CSC group demonstrates protein important for normal liver function
For the Greco-Roman physician Galen, the liver was the principal organ of the human body, “the source of the veins and the principal instrument of sanguification”; the Islamic medical philosopher Avicenna later wrote that it was “the seat of the nutritive or vegetative faculties…the seat of manufacture of the dense part of the humors”. Galenic physiological dogma was later dispensed of: bone marrow is now recognised as the ultimate source by which the body’s blood is replenished. Still, modern medical convention concurs that the liver is key to metabolism: it produces bile to help digest fats, regulates glucose metabolism, and deals with foreign chemicals in the bloodstream such as alcohol.
At the level of an individual cell, a key role in metabolic regulation is carried out by protein kinases, which phosphorylate key proteins, switching off unnecessary cellular machinery when energy levels are low, much like a thermostat or stopcock. LKB1 is a ‘master’ metabolic protein kinase important in regulation of energy metabolism, cell cycle, proliferation and cell polarity. When intact, these properties protect against tumourigenesis. However, mutations of the LKB1 gene has been linked to cancer in recent years, and disruption has been associated with a cancer susceptibility disease, Peutz-Jeghers syndrome, which is characterized by polyps in the intestine and discolouration of skin pigment on the lips. Despite these findings, it has remained unclear whether LKB1 has a long-term role in liver function.

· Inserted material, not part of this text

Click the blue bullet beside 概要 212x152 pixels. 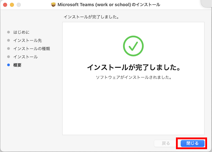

Now, a team of researchers in the CSC’s Cellular Stress and Metabolic Signalling groups has investigated what happens in mice that can’t make the LKB1 protein in their liver. Liver-specific deletion of the gene allows scientists to explore its role in that organ: the protein’s function is so pervasive that organism-wide deletion would lead to death before the mice are born.
They found that LKB1 deletion in the liver led to a disruption in the formation of the canalicular membranes and bile ducts, impeding clearance of cholesterol and accumulation of toxic bile acids, overall hampering liver function. Consequently bile is unable to be secreted into the gut from the gall bladder to help the absorption of nutrients and the mice fail to thrive and rapidly lose weight. Circulating levels of low density lipoprotein – ‘bad cholesterol’ – and bilirubin (the yellow pigment responsible for jaundice) were hugely increased. Echoing Galen’s views on the importance of liver for the blood, the structure of red blood cells also changed – becoming ‘spiky’ – as often observed in patients with liver disease. LKB1 is clearly crucial in the liver, particularly for biliary function and regulation of cholesterol levels .
An interesting suggestion is that LKB1 has a special job in determining polarity in mammalian cells, which has been supported by previous studies. “Disrupted development of the bile canaliculi could be caused by problems with definition of liver cell polarity,” says Professor David Carling, who co-ordinated the research.
“We know LKB1 helps canalicular membrane proteins to get to the right place during canalicular formation. Without it the liver can’t transport and dispose of bile constituents, so bile acids, bilirubin and non-esterified cholesterol build up, causing toxicity.”
“Our study uncovers a new role for LKB1 in the liver adding to the list of diverse functions of this master regulatory kinase,” added Dr Angela Woods, the study’s principal author. “Not only does LKB1 regulate energy balance at the cellular level but also at the whole body level – by influencing food intake via signaling in the brain…but also, as we have shown in this study, it also appears to influence the efficiency of food absorption.”
This work was published in The Biochemical Journal
Reference:
Woods, A., Heslegrave, A., Muckett, P. J., Levene, A., Clements, M., Mobberley, M., Ryder, T. A., Abu-Hayyeh, S., Williamson, C., Goldin, R. D., Ashworth, A., Withers, D. J., Carling, D. (2010). LKB1 is required for hepatic bile acid transport and canalicular membrane integrity in mice. The Biochemical Journal, in press.